Crash app to free up resources
POLICELINK’s new smart phone app means motorists can report minor crashes without having to wait for officers to attend.
The technology is intended for only minor crashes, similar to those in car parks, where the main purpose of police involvement is for insurance purposes.
Childers police officer-in-charge Sergeant Geoff Fay said the system, which is already used interstate, could allow his officers to devote time to other issues.
“But most of our crashes involve the highway, which means we’d still have to attend if the road needs to be closed and debris cleared,” Sgt Fay said.
While the app will save time for minor crashes, Sgt Fay said police would still have to attend crash scenes that involved death or injury, suspected drugs or alcohol, whether the driver had failed to share details with other drivers involved in the crash, and if a disabled or impaired driver required assistance.
Road Policing Command acting assistant commissioner Mike Keating said the new reporting via Policelink, which took effect on January 1, would allow motorists to continue their journey without waiting for police.

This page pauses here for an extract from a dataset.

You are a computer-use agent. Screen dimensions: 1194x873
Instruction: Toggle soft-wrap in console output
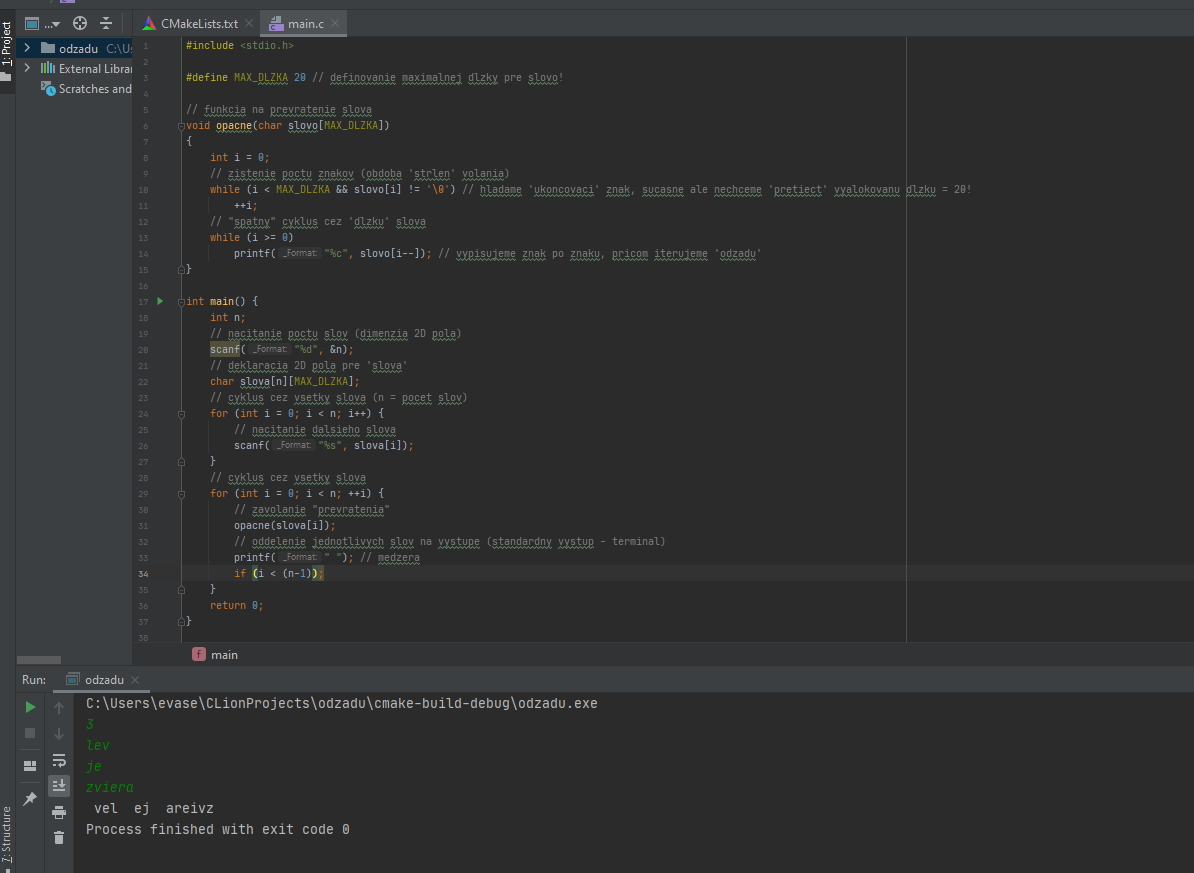(59, 760)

“In 2010, a Queensland Police Service report estimated about 73,000 officer hours were dedicated each year to responding to non-injury crashes,” he said.
“By making amendments to our policy we will be able to reduce these hours, allowing officers to respond to more urgent matters.”
In some situations discretion would determine whether it was in the public interest to attend and/or investigate. The Policelink Smart phone app can be downloaded from the App store by searching “Policelink”.